▸ **To do**:
From the first line to the last, output the entries exactly.
____ Records shown
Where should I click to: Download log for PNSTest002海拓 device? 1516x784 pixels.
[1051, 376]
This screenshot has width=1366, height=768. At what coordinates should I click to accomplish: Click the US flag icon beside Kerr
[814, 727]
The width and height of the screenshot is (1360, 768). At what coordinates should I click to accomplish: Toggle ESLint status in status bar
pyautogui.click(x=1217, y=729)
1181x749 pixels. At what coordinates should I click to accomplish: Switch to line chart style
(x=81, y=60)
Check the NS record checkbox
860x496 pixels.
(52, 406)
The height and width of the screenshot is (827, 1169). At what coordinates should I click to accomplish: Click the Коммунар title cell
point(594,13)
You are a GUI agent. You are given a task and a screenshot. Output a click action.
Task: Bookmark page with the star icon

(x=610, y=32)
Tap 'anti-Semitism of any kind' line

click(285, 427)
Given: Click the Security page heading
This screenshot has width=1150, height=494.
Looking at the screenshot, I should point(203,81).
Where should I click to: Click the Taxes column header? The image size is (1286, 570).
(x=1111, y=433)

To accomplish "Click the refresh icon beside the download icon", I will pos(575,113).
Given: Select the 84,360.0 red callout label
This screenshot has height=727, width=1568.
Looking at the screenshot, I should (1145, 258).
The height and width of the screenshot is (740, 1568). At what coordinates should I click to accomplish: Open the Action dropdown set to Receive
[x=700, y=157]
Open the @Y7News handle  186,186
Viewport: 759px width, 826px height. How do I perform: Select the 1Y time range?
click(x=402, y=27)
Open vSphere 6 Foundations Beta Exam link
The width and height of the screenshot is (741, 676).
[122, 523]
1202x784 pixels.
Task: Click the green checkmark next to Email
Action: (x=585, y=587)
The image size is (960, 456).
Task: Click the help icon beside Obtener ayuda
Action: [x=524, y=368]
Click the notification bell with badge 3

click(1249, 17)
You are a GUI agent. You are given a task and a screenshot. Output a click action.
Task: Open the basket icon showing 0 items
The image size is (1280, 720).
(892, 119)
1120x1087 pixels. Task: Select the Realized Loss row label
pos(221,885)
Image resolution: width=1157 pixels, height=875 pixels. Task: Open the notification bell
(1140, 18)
________
▸ **Response to the exercise**:
Where should I click to: Download log for PNSTest002海拓 device? 1516x784 pixels.
[1051, 376]
This screenshot has width=1366, height=768. At what coordinates should I click to accomplish: Click the US flag icon beside Kerr
[814, 727]
The width and height of the screenshot is (1360, 768). At what coordinates should I click to accomplish: Toggle ESLint status in status bar
pyautogui.click(x=1217, y=729)
1181x749 pixels. At what coordinates should I click to accomplish: Switch to line chart style
(x=81, y=60)
Check the NS record checkbox
860x496 pixels.
(52, 406)
The height and width of the screenshot is (827, 1169). At what coordinates should I click to accomplish: Click the Коммунар title cell
point(594,13)
You are a GUI agent. You are given a task and a screenshot. Output a click action.
Task: Bookmark page with the star icon

(x=610, y=32)
Tap 'anti-Semitism of any kind' line

click(285, 427)
Given: Click the Security page heading
This screenshot has width=1150, height=494.
Looking at the screenshot, I should point(203,81).
Where should I click to: Click the Taxes column header? The image size is (1286, 570).
(x=1111, y=433)

To accomplish "Click the refresh icon beside the download icon", I will pos(575,113).
Given: Select the 84,360.0 red callout label
This screenshot has height=727, width=1568.
Looking at the screenshot, I should (1145, 258).
The height and width of the screenshot is (740, 1568). At what coordinates should I click to accomplish: Open the Action dropdown set to Receive
[x=700, y=157]
Open the @Y7News handle  186,186
Viewport: 759px width, 826px height. How do I perform: Select the 1Y time range?
click(x=402, y=27)
Open vSphere 6 Foundations Beta Exam link
The width and height of the screenshot is (741, 676).
[122, 523]
1202x784 pixels.
Task: Click the green checkmark next to Email
Action: (x=585, y=587)
The image size is (960, 456).
Task: Click the help icon beside Obtener ayuda
Action: [x=524, y=368]
Click the notification bell with badge 3

click(1249, 17)
You are a GUI agent. You are given a task and a screenshot. Output a click action.
Task: Open the basket icon showing 0 items
The image size is (1280, 720).
(892, 119)
1120x1087 pixels. Task: Select the Realized Loss row label
pos(221,885)
Image resolution: width=1157 pixels, height=875 pixels. Task: Open the notification bell
(1140, 18)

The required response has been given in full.